You know, you talking about twenty twenty and that that divider and that's what you know, you look at that period where there was a clear line right between what people thought certain that you know, they were absolutists on both sides, right, but also now as we've gone six years, six years later, especially on the right, where I thought in my own experience, you know, being objective is what you know, what we should have taken from that from

that time period of what you know, questioning everything. And I say when I say objective, I mean questioning everything and asking you know, you know why, and not being afraid to speak. But you know, it's like on the left is still I don't know if he knows the left or right.
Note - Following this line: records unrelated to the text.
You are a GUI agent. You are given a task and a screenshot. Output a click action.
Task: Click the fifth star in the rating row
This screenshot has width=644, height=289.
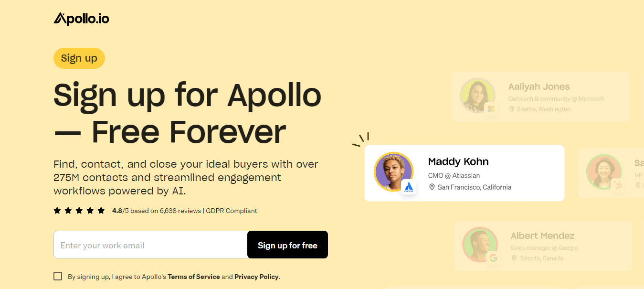101,210
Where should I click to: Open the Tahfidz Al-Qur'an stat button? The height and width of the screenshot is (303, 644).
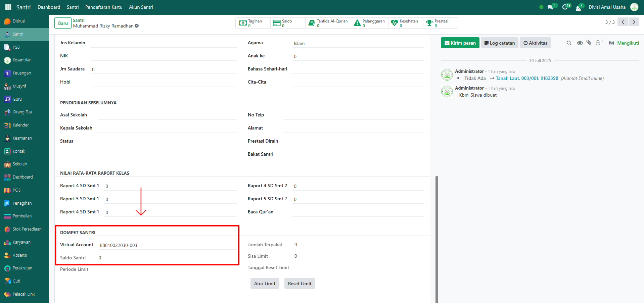click(328, 23)
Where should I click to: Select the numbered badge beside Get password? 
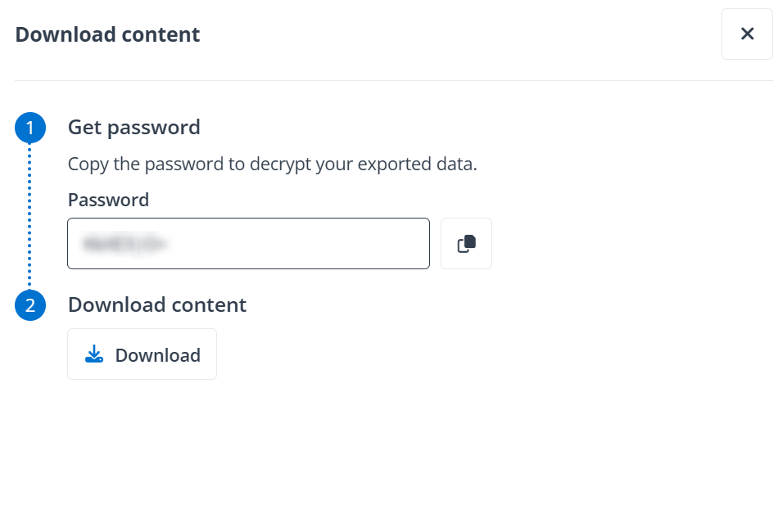click(29, 128)
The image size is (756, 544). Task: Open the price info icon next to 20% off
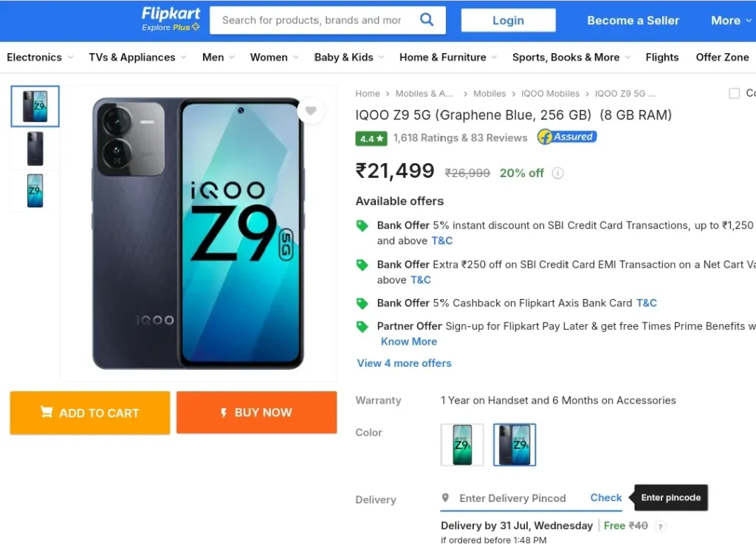pos(558,173)
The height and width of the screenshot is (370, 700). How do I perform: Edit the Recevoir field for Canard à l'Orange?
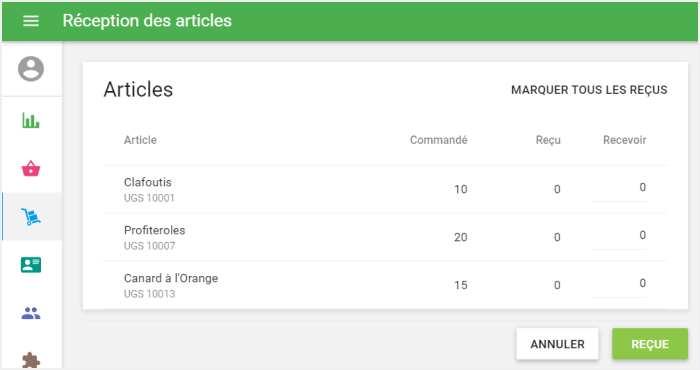pyautogui.click(x=619, y=284)
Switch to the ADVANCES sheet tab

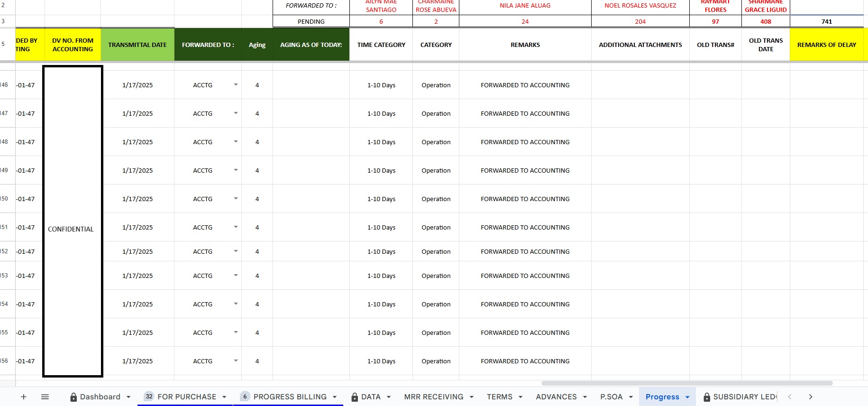[x=556, y=397]
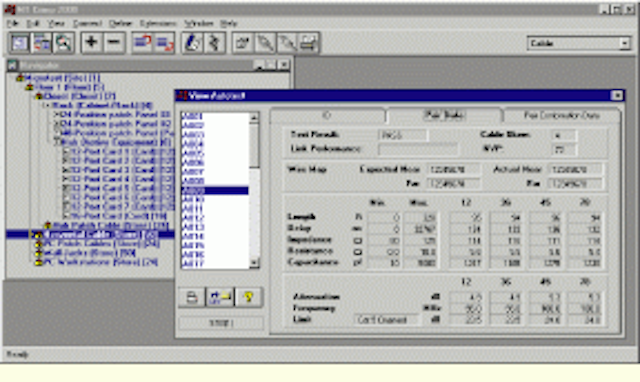Click the first toolbar icon on the left
Viewport: 640px width, 382px height.
20,42
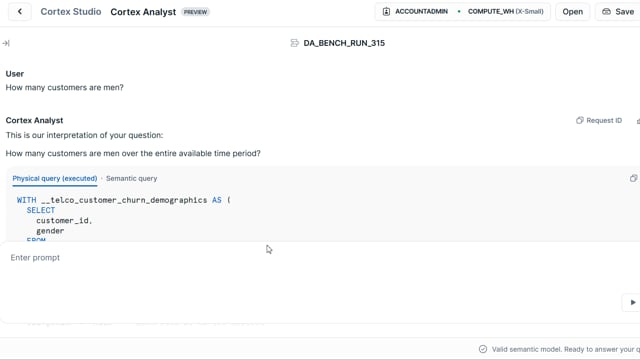Image resolution: width=640 pixels, height=360 pixels.
Task: Copy the SQL query using the copy icon
Action: [x=633, y=178]
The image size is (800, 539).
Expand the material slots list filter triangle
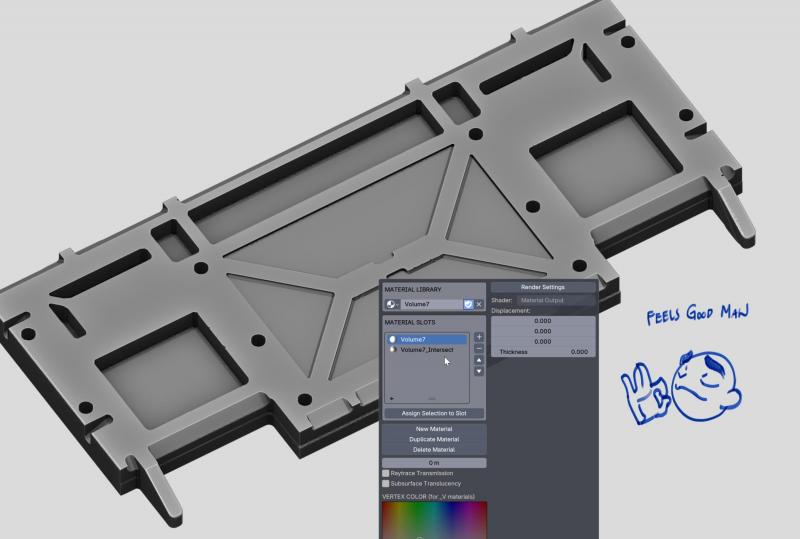tap(391, 398)
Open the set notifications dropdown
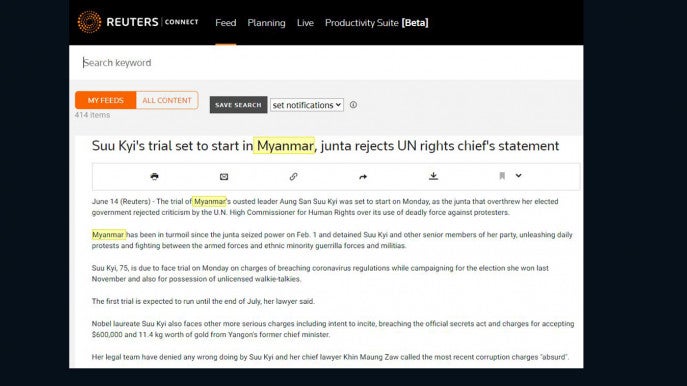This screenshot has height=386, width=687. point(307,105)
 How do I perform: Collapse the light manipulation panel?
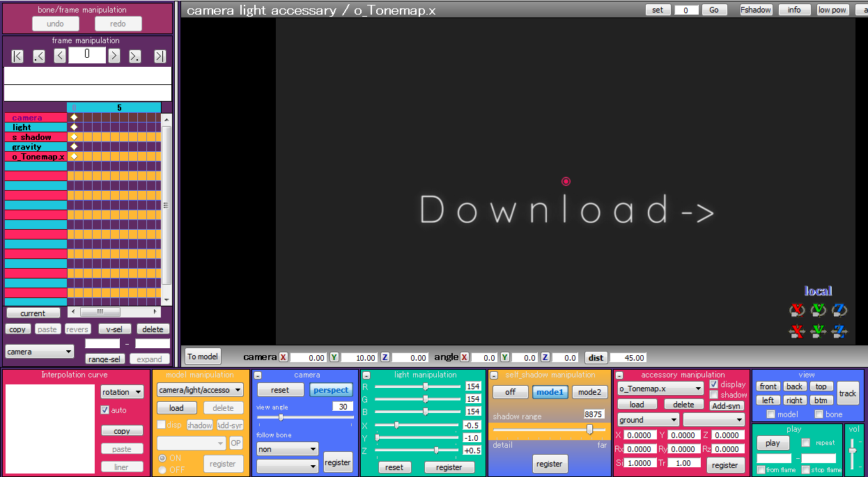(366, 375)
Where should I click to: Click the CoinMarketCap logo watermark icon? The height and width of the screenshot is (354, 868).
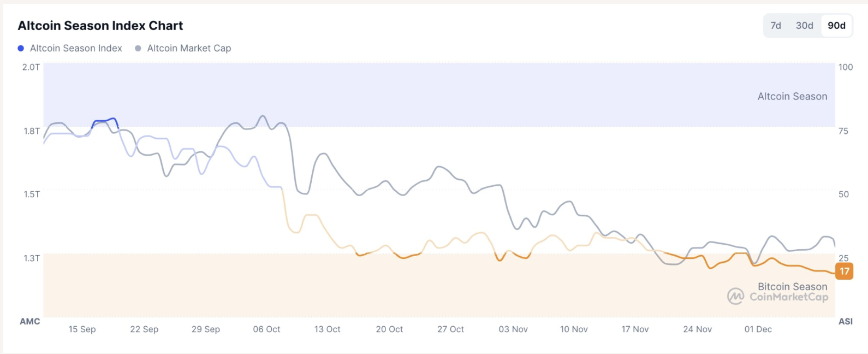click(735, 297)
Kevin Diana's got me thinking differently now after I talk to him the other day.

Speaker 1

You know, he said, dude, isn't he He's so smart?

Speaker 2

Man?

Speaker 1

I think Kevin's like the coolest guy in the world.

Speaker 2

So smart. It's first time I ever spoke with him before. I mean, I've had Jared Taylor on a few times and Peter and Lydia Brimlow over a Vedre and but yeah, I mean the guy talk about I mean he asked, he said, you should come on identity politics. I'm like, man, I don't. That's a way out of my league. You guys are all the way out of my league. Like I'm like a club fighter going in the ring with like Manny paciol And you know, I don't have the handspeed or the footwork to keep up with you guys.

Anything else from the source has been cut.